I have a chaotic, unorganized collection of notes: notes from my seminary classes, notes from my thesis, notes I took from presentations at retreat centers, board meetings, and conferences. I have notes in spiral notebooks, notes in 3-ring binders and notes piled up in stacks behind cupboard doors. I have notes on my laptop in a program called OneNote, that lured me into purchasing with the idea that all my notes would be accessible and searchable with a few keystrokes, though I have since discovered that I forget that I’ve taken notes on something and so I don’t even know to search for them – regardless of their format or location.

For these Wednesday evening vespers during the season of Advent which comes to a close tonight, we’ve been listening again to the voices of the Israelite prophets assigned to the lectionary for the four Sundays of Advent. I titled the series “Promissory Notes” because each of the four prophetic texts connected with the idea of promises in one way or another.

And each week there’s been some kind of pun or play on words. The first week we reimagined Jeremiah’s promise that “the days are surely coming…” as promissory notes in a financial sense – securities that could be redeemed by anyone holding them – and we considered what it might mean if we were to take the prophetic promises of God not as being directed solely toward the future, but as ideas that have matured and can be redeemed now, like a CD that’s come due.

The second week we listened to the prophet Malachi, whose promise that the coming of God would be like a purifying fire has been made unforgettable in our era by the music of Handel’s Messiah, a new take on the idea of promissory notes as music that makes the promises of God accessible and immediate to each new age.

Last week there was no need to look for clever connections between promises and notes, because the words of the prophet Zephaniah made the associations plain.

“Sing aloud, O daughter Zion; shout, O Israel! Rejoice and exult with all your heart, O daughter Jerusalem! The Lord has taken away the judgments against you, he has turned away your enemies… He will rejoice over you with gladness, he will renew you in his love; he will exult over you with loud singing as on a day of festival.” (Zeph 3:14-15a,17b-18a)

So now we come to end of the season of Advent, with one last prophet and one last set of notes.
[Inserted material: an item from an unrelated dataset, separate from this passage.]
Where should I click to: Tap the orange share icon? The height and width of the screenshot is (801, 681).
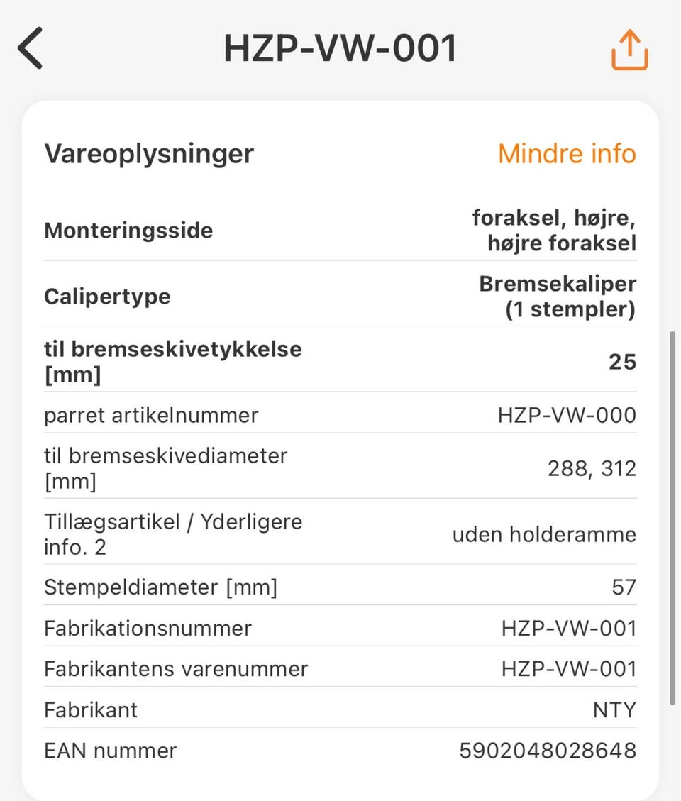point(629,48)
The prophet is Micah, and the notes are like those we take as we sit in the classroom week after week, knowing that the end of the semester is coming, and wondering if we have been paying attention to the right things. Has there been a theme running through these lectures, something that might show up on the final?

Micah, though a prophet, was clearly a good student as well. Writing three centuries after the death of King David, this prophet of the exile makes promises in God’s name to the tired, terrified, war-torn people of God that call to mind the boy David, the person he was before he was a king, the shepherd who took on the giant Goliath and won. He writes,

“But you, O Bethlehem of Ephrathah, who are one of the little clans of Judah, from you shall come forth for me one who is to rule in Israel, whose origin is from old, from ancient days…And he shall stand and feed his flock in the strength of the Lord…and they shall live secure, for now he shall be great to the ends of the earth; and he shall be the one of peace.” (Micah 5:2,4a,5a)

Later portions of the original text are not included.